Love It or Hate It — It's Been Around Forever

Few candies divide opinion quite like candy corn. Every autumn, the tri-colored triangles flood store shelves, and every autumn, people argue about whether they're delicious or terrible. But regardless of where you stand, candy corn has one of the most interesting origin stories in American confectionery history.

Who Invented Candy Corn?

Candy corn is most commonly attributed to George Renninger, a candymaker at the Wunderle Candy Company of Philadelphia, who is believed to have created it sometime in the 1880s. The Goelitz Confectionery Company (now Jelly Belly) began mass-producing candy corn around 1900 and helped establish it as an American staple.

At the time, corn was a highly symbolic crop in America — a sign of abundance and the harvest. A candy shaped like a kernel of corn made perfect cultural sense in an era when agricultural imagery was everywhere.

What Candy Corn Is Made Of

Traditional candy corn is made from a relatively simple list of ingredients:

  • Sugar — the primary sweetener and structural component
  • Corn syrup — adds chew and prevents crystallization
  • Confectioner's wax (usually carnauba wax) — gives the signature waxy coating
  • Marshmallow or fondant base — contributes to the soft, mellow texture
  • Food coloring — for the iconic white, orange, and yellow layers
  • Artificial flavors — the classic candy corn flavor is often described as "sweet vanilla honey"

How Candy Corn Is Made

Historically, candy corn was made by hand using a labor-intensive process called corn starch molding. Workers called "stringers" would walk along a production line carrying buckets of hot candy slurry, pouring each color layer into corn starch molds in a single pass. The process required three separate pours — one for each color — and took considerable skill and stamina.

Today, modern manufacturing has largely automated this process, but the technique remains essentially the same: three separate candy mixtures in three colors are layered into kernel-shaped molds and allowed to harden.

Candy Corn's Connection to Halloween

Candy corn wasn't originally tied to Halloween at all. When it was first produced, it was a year-round penny candy sold in bulk to children as an agricultural novelty. It wasn't until the mid-20th century — as Halloween became a major retail holiday in the United States — that candy corn became synonymous with the holiday.
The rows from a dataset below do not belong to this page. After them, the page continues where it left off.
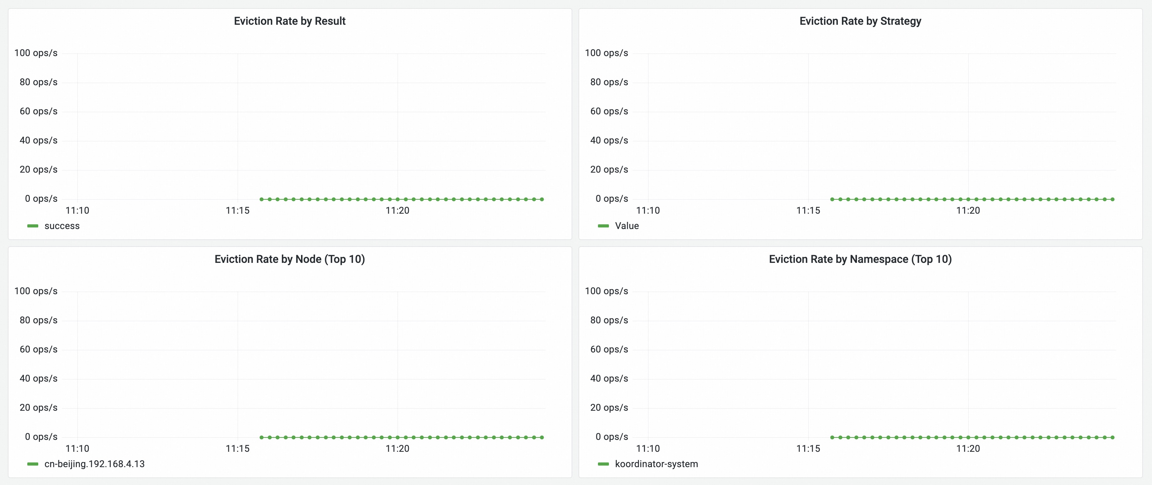This screenshot has height=485, width=1152.
Task: Toggle the Value series legend label
Action: [x=627, y=226]
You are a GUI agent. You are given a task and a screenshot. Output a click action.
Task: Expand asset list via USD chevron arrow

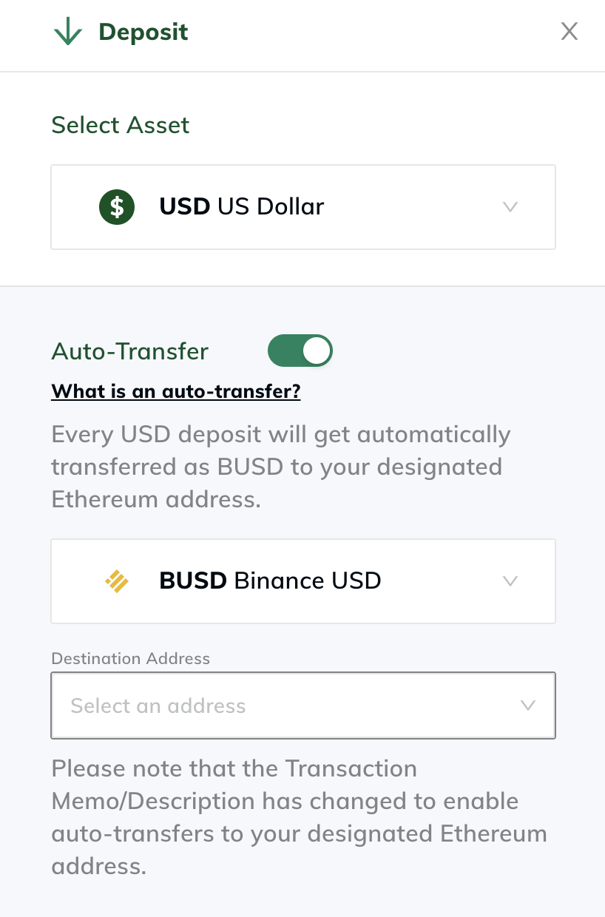point(510,207)
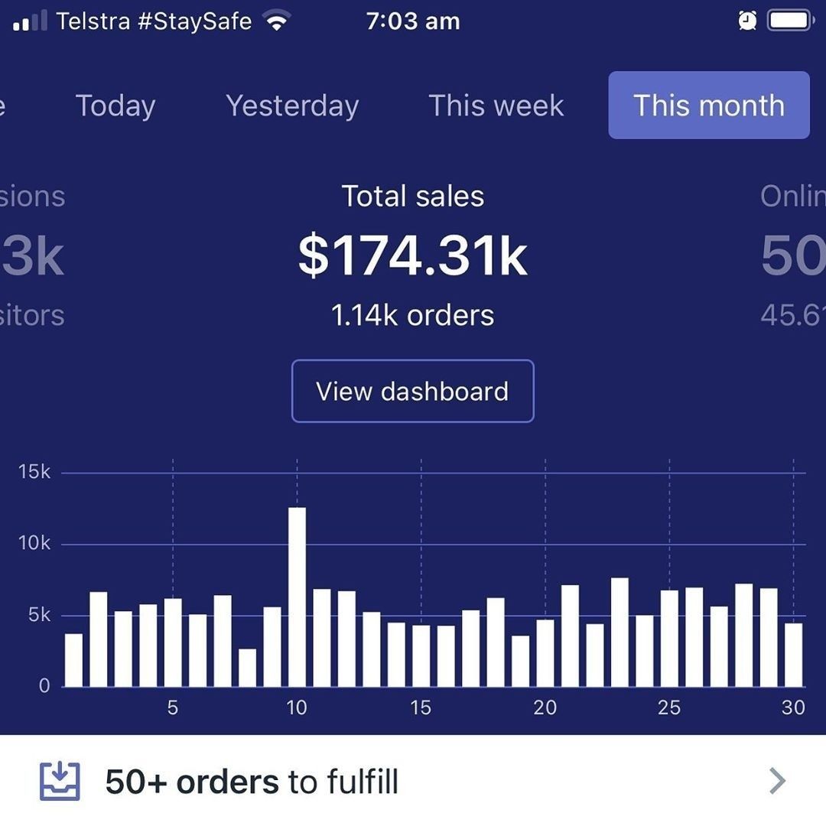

By the 1950s, it had become one of the most recognizable Halloween candies in America.

Seasonal Variations Over the Years

Candy corn's success inspired seasonal variations for other holidays:

  • Reindeer Corn (Christmas) — red, green, and white
  • Cupid Corn (Valentine's Day) — red, pink, and white
  • Bunny Corn (Easter) — pastel colored varieties
  • Indian Corn (Thanksgiving) — brown, orange, and yellow

Why Does Candy Corn Endure?

Despite persistent mockery and "worst candy" list appearances, candy corn continues to be produced in enormous quantities each year. The reasons are more cultural than culinary — candy corn is a symbol as much as it is a sweet. It represents the harvest season, Halloween nostalgia, and a particular kind of American candy tradition that has proven surprisingly durable across generations.

Whether you eat them by the handful or pick them out of your trick-or-treat bag to trade away, you can't deny that candy corn has earned its place in confectionery history.